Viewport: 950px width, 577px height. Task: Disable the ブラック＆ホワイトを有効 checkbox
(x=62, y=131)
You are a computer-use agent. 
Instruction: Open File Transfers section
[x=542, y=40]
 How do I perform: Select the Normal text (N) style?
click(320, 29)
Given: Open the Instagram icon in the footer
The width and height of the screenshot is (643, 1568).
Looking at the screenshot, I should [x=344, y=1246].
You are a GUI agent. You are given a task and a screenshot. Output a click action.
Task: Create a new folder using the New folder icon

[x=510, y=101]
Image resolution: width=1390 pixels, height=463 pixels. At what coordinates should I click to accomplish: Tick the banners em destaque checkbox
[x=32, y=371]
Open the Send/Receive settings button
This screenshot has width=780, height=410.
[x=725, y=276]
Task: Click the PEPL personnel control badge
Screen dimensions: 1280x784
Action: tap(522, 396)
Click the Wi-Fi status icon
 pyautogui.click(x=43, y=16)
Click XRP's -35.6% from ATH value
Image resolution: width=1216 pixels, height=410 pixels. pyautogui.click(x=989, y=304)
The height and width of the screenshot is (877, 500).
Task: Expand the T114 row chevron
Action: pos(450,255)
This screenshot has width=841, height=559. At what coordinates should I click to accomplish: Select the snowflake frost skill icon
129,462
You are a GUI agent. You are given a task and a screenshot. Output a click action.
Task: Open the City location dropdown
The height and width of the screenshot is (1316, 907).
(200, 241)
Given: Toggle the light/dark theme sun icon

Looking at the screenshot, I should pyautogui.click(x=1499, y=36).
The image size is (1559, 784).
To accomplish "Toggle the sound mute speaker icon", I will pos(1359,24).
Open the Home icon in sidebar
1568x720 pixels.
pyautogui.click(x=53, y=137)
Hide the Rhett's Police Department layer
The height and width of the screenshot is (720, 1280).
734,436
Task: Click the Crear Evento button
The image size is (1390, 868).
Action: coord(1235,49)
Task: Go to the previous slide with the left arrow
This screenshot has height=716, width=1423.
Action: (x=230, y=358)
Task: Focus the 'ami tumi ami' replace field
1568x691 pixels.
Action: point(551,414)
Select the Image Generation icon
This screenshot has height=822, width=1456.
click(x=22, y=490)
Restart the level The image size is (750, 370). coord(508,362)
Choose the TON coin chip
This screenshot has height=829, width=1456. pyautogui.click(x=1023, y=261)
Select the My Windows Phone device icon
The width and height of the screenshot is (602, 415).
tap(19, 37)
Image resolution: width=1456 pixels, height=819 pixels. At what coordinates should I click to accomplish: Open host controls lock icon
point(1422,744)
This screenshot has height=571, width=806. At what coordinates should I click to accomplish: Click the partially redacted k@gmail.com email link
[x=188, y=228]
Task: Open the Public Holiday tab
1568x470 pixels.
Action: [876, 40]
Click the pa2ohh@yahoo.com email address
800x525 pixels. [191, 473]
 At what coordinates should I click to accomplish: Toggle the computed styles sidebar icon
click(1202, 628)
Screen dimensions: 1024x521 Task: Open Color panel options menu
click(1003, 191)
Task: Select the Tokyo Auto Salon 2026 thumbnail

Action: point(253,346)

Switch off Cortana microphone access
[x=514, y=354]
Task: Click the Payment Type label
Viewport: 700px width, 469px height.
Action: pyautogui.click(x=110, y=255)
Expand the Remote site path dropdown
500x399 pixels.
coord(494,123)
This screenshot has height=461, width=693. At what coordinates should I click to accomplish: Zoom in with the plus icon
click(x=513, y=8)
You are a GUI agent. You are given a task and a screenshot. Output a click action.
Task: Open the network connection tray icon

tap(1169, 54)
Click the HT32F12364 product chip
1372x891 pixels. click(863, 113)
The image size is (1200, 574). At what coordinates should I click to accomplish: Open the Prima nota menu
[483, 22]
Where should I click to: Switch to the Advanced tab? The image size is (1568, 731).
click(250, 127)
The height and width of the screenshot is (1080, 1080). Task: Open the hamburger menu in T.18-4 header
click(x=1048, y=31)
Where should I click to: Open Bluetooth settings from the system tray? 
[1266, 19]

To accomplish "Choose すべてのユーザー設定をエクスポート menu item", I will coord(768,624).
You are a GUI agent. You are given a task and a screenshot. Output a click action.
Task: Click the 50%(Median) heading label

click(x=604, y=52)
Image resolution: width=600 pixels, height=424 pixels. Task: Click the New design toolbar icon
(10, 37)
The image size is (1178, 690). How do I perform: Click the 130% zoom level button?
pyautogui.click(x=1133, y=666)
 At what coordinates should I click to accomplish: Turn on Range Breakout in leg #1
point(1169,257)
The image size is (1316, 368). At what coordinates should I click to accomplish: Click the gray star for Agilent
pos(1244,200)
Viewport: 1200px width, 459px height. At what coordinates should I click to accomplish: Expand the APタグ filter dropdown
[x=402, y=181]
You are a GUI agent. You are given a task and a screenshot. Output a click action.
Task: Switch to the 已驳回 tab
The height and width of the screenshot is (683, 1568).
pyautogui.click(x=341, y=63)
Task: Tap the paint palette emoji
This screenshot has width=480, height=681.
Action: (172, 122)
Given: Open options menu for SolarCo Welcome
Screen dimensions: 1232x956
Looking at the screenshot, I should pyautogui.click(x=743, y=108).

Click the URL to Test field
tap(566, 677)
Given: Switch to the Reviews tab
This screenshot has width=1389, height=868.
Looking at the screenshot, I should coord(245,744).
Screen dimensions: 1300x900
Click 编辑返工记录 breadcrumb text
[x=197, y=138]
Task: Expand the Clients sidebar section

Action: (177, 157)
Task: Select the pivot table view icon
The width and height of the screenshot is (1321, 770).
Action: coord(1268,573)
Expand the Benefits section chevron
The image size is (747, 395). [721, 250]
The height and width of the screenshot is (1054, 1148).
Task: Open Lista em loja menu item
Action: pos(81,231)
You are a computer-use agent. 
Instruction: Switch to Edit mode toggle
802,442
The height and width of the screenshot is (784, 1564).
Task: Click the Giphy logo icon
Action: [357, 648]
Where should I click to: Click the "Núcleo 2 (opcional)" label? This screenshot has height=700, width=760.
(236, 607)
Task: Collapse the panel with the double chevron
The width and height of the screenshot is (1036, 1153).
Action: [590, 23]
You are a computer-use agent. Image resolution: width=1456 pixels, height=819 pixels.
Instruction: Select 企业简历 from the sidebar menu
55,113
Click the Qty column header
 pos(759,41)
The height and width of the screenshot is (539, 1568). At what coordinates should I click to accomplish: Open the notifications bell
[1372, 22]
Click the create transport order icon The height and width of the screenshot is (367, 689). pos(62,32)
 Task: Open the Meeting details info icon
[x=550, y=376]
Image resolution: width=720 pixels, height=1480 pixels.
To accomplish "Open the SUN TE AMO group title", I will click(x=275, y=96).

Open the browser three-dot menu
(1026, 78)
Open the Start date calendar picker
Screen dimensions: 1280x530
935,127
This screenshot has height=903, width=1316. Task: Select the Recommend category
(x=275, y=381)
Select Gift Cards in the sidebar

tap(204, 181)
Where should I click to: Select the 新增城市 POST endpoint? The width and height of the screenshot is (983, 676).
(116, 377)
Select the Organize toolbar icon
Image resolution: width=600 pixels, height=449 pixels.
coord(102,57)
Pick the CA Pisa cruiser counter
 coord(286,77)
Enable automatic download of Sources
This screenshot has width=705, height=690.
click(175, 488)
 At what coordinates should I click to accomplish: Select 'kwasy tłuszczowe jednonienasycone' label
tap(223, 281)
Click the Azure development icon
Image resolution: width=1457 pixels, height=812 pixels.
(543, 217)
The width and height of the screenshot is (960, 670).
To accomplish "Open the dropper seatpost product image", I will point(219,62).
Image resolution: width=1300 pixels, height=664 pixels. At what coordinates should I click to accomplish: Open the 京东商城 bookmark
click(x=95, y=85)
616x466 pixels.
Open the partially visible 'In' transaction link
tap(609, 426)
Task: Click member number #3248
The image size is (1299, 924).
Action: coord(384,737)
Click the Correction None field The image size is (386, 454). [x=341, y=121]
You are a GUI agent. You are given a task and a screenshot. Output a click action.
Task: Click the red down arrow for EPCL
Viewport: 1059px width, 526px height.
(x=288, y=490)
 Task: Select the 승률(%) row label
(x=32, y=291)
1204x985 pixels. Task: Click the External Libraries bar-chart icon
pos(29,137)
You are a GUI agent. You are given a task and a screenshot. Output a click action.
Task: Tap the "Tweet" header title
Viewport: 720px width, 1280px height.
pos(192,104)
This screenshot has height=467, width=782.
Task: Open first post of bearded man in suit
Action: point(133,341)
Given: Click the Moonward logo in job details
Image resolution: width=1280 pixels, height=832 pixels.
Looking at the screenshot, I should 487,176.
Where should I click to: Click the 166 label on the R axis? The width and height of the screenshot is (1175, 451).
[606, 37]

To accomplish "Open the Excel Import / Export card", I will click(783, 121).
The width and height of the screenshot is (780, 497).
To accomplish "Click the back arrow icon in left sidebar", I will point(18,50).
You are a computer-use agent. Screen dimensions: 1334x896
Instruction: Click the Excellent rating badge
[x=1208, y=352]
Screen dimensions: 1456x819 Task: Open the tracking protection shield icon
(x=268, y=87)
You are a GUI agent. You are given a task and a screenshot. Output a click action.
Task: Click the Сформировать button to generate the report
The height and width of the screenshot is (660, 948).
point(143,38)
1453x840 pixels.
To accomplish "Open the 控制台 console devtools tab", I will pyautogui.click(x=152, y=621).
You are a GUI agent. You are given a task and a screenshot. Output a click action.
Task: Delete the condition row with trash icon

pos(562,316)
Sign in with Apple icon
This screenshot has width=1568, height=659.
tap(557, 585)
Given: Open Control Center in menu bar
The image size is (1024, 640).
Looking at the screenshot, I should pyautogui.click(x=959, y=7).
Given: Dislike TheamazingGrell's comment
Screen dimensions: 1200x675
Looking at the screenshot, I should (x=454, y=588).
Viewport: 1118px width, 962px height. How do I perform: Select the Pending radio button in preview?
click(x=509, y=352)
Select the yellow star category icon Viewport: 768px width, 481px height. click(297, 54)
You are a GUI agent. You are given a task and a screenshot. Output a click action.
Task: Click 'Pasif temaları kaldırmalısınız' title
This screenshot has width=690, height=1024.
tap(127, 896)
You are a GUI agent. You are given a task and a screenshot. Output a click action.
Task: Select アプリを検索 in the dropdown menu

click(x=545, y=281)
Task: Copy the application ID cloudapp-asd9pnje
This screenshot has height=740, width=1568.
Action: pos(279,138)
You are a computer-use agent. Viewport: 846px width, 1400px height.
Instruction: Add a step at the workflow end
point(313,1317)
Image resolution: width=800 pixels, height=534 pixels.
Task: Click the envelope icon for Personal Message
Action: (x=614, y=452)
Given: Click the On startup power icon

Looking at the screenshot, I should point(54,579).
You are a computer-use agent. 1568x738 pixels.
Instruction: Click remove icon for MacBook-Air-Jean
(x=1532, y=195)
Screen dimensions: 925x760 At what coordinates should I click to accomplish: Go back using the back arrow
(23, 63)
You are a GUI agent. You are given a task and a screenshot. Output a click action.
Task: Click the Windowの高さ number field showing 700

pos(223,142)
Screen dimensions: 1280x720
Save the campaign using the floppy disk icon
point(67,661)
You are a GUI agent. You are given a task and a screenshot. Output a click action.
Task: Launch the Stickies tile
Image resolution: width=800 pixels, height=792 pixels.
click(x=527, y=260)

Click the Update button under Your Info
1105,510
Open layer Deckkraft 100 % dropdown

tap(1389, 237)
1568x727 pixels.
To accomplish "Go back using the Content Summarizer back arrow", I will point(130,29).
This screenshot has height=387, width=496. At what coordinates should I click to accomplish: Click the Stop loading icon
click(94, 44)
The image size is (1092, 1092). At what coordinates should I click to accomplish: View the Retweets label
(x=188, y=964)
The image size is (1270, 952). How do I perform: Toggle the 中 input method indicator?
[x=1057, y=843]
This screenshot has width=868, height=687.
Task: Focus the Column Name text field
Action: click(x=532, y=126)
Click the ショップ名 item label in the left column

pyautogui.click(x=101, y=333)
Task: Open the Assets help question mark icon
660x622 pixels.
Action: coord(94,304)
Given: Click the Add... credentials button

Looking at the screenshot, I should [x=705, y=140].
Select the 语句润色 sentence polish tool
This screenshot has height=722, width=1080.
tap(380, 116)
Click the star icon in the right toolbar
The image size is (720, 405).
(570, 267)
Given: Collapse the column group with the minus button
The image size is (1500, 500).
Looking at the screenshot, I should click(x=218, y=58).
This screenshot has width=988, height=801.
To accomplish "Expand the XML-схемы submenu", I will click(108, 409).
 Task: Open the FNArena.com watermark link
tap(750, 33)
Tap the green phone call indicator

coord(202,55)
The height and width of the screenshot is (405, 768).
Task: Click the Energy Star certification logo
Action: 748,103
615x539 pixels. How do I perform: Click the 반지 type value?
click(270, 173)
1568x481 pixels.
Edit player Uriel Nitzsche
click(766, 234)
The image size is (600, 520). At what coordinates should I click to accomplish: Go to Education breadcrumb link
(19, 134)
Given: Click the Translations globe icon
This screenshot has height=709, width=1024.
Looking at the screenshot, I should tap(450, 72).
|---|
**Problem requirements:**
Substitute "National Holiday" for "Public Holiday" in the part of the listing starting at the line that contains "This screenshot has height=571, width=806." and ending at the line that contains "click(1202, 628)", and give only those lines with nothing else changed.

**Result of this task:**
This screenshot has height=571, width=806. At what coordinates should I click to accomplish: Click the partially redacted k@gmail.com email link
[x=188, y=228]
Task: Open the National Holiday tab
1568x470 pixels.
Action: [876, 40]
Click the pa2ohh@yahoo.com email address
800x525 pixels. [191, 473]
 At what coordinates should I click to accomplish: Toggle the computed styles sidebar icon
click(1202, 628)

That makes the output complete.